Tragically, I asked her to read something I had written that wasn't very good. I knew it wasn't good. In fact, I suspected it was bad; but wishful thinking ruled the day--not because I was in my early twenties, but because I was me in my early twenties. Some people are astonishingly good writers in their twenties--Edwidge Danticat, for example. But not me.

My friend's disappointment--and the awkwardness of it--was sickeningly palpable. I felt it in my gut. The whole transaction had been perverse, as if I had set out to disprove her faith in me.  I wasn't so stupid that I couldn't have foreseen this result. It was an act of pure self-sabotage.

I would not attempt to write creatively again for many years.

The next thing I did write was a journal during a period of traveling. It didn't seem like hubris to keep a journal when traveling; in fact, it seemed like the responsible thing to do.  All of the young people at the cheap cafes with backpacks at their feet were diligently writing in notebooks, quietly recording their adventures without hope of publication.

One writes a journal for one's self.

The Transcendentalists strongly encouraged keeping a journal (like a religious practice), as a way to engage in and work out the meaning of one's life, to un-clutter the soul, to track the lessons of the day.

It combined introspection with pragmatism: the observations of a keen naturalist, a farmer's notes on weather and seasonal changes, and the philosophizing of a Ralph Waldo Emerson.

But "journaling" was a discipline for the Transcendentalists--to be done daily, without fail. It should be a complete and thorough inventory of the day, and of the condition of one's temperament, appetites, and soul.

"The unexamined life is not worth living." I don't know who said that...I looked it up just now.

It was Socrates "at his trial for impiety and corrupting youth, for which he was subsequently sentenced to death," (according to Wikipedia).

The quote refers to Socrates' interest in some esoteric religious thread that he had been pursuing intently; he would rather have died than surrender the pursuit of that thread (which thread originated with the god Apollo having made some comment, probably at a family reunion).

Personally, I couldn't believe that my uncle wouldn't be an engaging writer if he permitted himself to write about whatever the heck he wanted--without feeling the need to justify it with an elaborate framework of facts, hooks, and scoops.

I think that my mother would be a fine comic writer, but she insists she's not at all creative.

I think that everyone in my family knows, deep down, that the only difference between me, "the creative one," and them, is their embrace of the judgment that I have struggled to disavow: That writing whatever the heck you want (sans consensus of any kind) is an act of appalling arrogance.

And what (nothing!!!) could possibly be worse than committing this act, and then utterly failing to persuade or entertain anybody.  I mean, seriously: What an ass one would make of one's self! You and I both know that I have done this and that I will do it again, and may even be doing it right now.
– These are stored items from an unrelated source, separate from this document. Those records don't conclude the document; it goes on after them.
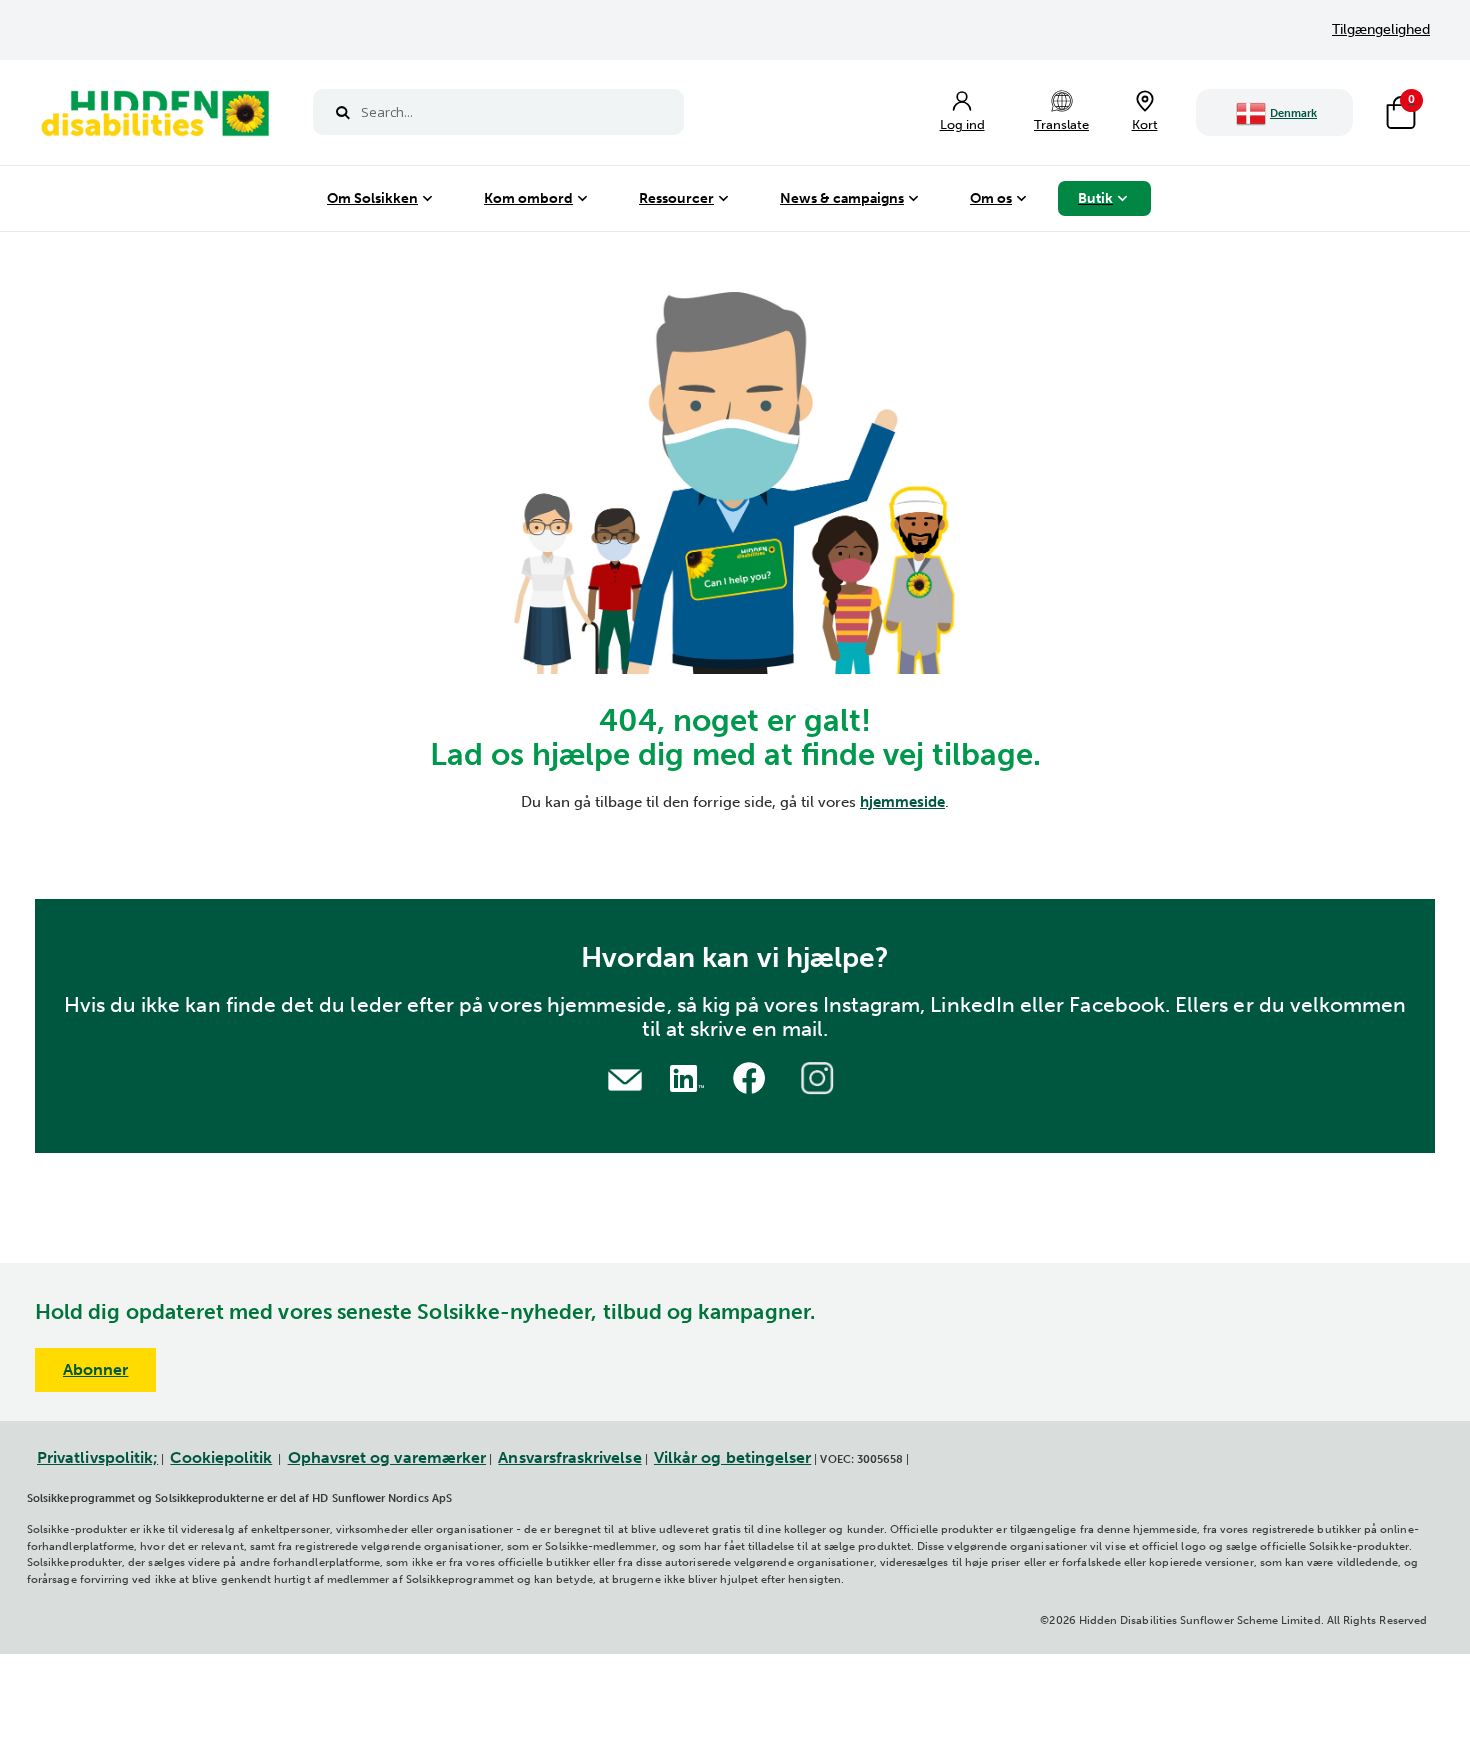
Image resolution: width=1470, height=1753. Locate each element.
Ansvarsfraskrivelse (569, 1457)
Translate (1061, 124)
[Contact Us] (625, 1077)
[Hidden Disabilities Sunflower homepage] (154, 118)
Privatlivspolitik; (97, 1457)
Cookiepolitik (221, 1457)
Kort (1145, 124)
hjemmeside (902, 802)
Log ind (962, 124)
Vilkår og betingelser (732, 1457)
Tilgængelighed (1381, 29)
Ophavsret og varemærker (387, 1457)
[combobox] (498, 112)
Truthfully, I haven't written a post in a long time because I was temporarily annihilated, as a blogger, by this brief encounter--not with my uncle, per se, nor by anything he said--but with my family's deeply entrenched ideas about not making an ass of one's self unnecessarily.

I'm still not quite over it, but I am getting over it, because I just can't resist that impulse to follow the thread that binds me to my god--Apollo, apparently, god of truth, prophecy, and plague.